OTTAWA—Justin Trudeau may want to bring Canada back to the world as an international player but the prime minister will likely have to win another election before the country returns to one of the globe’s most powerful tables.
Trudeau all but ruled out a return for Canada to the powerful United Nations Security Council any time before 2019 during a roundtable interview with The Canadian Press this past week.
Canada’s historic loss of a seat on the council in 2010 to tiny Portugal has been often cited as one of the major foreign policy failings of the previous Conservative government, which at times viewed the UN with disdain.
Trudeau has made Canada’s reengagement with the UN and other global multilateral organizations a core aspect of his foreign policy.
Trudeau acknowledged what senior bureaucrats told his new government after it won power in October: that it is unlikely Canada would be in a position to vie for a temporary two-year seat until sometime early in the next decade.
That’s because other western European countries in the UN group to which Canada belongs have declared their intentions to run, effectively filling up the ballot up to 2020 and beyond.
“Yes, getting back onto the Security Council would be nice. And we’re obviously aware of challenges around timing on that,” Trudeau said.
“But it’s not the only way that one can make a difference in the UN. There is a need for Canada to engage across a broad range of issues, and that’s exactly what we’re going to do.”
Trudeau cited a renewed commitment to peacekeeping and climate change as two areas where Canada can work within the UN to be a constructive player.

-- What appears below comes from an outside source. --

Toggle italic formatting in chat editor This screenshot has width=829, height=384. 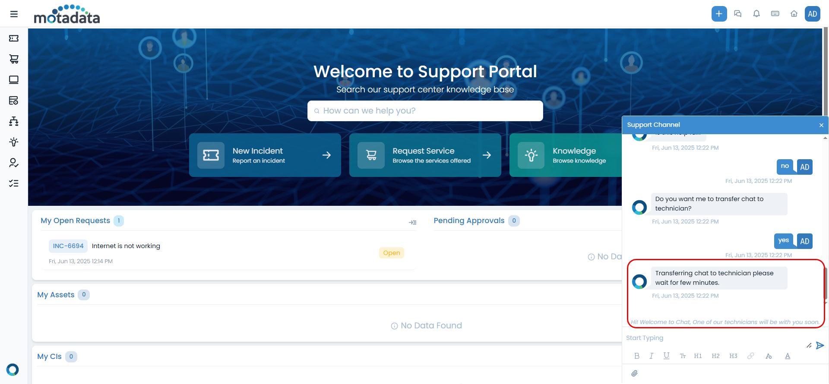[x=651, y=356]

He also said Canada has many avenues to pursue engagement with the permanent members of the council, including China and “even Russia if we wanted to.”
The Security Council has faced heavy criticism in recent years because it has been powerless to stop the civil war that has killed 300,000 people in Syria since 2011 because Russia—one of the five permanent, veto-wielding members—has consistently blocked concrete action against a country it considers an ally.

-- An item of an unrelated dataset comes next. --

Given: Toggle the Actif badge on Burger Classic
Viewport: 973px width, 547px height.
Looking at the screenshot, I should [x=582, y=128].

But on Friday, the council displayed rare unanimity when it endorsed a roadmap for a negotiated peace in Syria that involves government and opposition groups.
Michael Grant, Canada’s current UN ambassador, said the Friday agreement was encouraging.
But in a separate interview with The Canadian Press, he acknowledged that Canada’s return to the Security Council is still many years off.
“If you look at those countries that have declared going forward, it does limit the opportunities. But we’ve served on it several times in the past, and we look forward to serving on it again,” he said.
Canada last served on the council in 1999-2000, its sixth term, dating back to the late 1940s. Ordinarily, said Grant, the campaigning for the next seat would have started after its most recently completed term.
But the Conservatives abandoned all campaigning for the council after the 2010 loss.
Like Trudeau, Grant said Canada has renewed its engagement in other UN forums. Canada recently joined a working group on international aboriginal issues, and will do more to support UN peacekeeping efforts—another foreign policy priority of Trudeau’s.
Canada’s contribution to UN missions has dropped off dramatically to a few dozen actual boots on the ground compared with thousands of troops in the 1990s. Grant said Canada remains the ninth largest contributor to peace operations.
Its future contributions of personnel would be mainly specialized military experts, not massive deployments of troops, he said.
Trudeau said he expects developing countries to continue to provide “the infantry troops, the basic bodies” of large peace keeping missions, but his goal is for Canada to add value.
“Canada actually has specific skills that many of the countries that are doing peacekeeping don’t necessarily have, whether it’s engineer corps, whether it’s medical, whether it’s officers and bilingualism or even French speaking,” said Trudeau.
Grant said Trudeau has sent clear foreign policy signals.
But challenges clearly remain.
Trudeau promised during the federal campaign that Canada would sign the UN Arms Trade Treaty. All of Canada’s NATO allies, including the U.S. have signed on to the treaty that went into force in December 2014.
That means Canada has now missed its opportunity to simply join the treaty. Now Canada must essentially apply to join, only after undertaking a legislative or regulatory review to ensure there are no roadblocks in our domestic law, said Grant.
“Our colleagues in Ottawa are looking at it,” said Grant. “It will take a little bit of time.”
Meanwhile, Grant is getting lots of positive feedback from fellow UN ambassadors about Canada’s future, particularly Trudeau’s decision to appoint an equal number of men and women to cabinet.
“This has resonated throughout the UN system, and I think that’s a very positive message that’s being sent,” Grant said. “Gender and equality has really been top of mind for everyone in the UN system.”